- [Directions for this task] All lines of the material below that include the string "will" are to be copied.
─── Data records
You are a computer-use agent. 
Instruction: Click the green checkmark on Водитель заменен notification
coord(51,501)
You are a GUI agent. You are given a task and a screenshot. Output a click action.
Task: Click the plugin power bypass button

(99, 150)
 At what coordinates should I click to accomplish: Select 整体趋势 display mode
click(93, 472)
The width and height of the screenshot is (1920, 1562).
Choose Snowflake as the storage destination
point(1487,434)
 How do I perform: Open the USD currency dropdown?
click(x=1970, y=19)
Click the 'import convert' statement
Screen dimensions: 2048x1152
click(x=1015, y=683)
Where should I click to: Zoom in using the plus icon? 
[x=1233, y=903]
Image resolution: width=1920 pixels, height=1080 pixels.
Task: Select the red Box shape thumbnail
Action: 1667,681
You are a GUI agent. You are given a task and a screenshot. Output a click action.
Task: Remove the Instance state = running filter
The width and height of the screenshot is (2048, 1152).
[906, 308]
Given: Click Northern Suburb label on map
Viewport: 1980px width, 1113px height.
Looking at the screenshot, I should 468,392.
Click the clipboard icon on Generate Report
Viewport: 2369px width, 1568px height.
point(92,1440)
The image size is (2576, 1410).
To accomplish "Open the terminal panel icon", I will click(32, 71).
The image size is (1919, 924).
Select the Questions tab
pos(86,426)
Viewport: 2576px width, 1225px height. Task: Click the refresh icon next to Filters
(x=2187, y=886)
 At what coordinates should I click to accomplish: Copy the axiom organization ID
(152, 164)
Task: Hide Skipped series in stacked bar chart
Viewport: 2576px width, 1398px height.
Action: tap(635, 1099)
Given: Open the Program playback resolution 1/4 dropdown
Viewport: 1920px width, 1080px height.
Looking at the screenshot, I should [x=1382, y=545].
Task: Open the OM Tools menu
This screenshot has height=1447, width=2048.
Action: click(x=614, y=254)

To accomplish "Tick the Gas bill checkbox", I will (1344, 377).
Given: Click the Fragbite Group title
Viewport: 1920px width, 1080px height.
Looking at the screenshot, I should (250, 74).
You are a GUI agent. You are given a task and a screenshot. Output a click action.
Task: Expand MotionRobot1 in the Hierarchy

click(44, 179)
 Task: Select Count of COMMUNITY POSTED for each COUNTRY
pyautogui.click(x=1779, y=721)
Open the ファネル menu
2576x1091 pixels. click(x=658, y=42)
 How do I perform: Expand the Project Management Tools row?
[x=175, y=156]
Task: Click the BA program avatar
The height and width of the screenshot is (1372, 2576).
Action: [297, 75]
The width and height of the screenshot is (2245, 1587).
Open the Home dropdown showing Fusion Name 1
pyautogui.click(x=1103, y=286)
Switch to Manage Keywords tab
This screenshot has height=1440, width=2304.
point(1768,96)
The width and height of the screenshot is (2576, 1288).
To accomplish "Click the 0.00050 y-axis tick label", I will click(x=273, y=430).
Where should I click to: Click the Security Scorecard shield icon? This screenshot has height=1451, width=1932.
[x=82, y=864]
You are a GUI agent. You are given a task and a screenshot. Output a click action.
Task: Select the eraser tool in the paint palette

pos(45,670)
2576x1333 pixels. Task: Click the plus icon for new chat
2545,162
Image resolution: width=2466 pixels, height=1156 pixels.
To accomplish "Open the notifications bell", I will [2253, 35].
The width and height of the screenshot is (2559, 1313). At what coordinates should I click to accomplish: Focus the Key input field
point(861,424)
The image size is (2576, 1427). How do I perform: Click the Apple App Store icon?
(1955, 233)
──────
- [Task output]
To accomplish "Open the terminal panel icon", I will click(32, 71).
To accomplish "Tick the Gas bill checkbox", I will (1344, 377).
To accomplish "Click the 0.00050 y-axis tick label", I will click(x=273, y=430).
To accomplish "Open the notifications bell", I will [2253, 35].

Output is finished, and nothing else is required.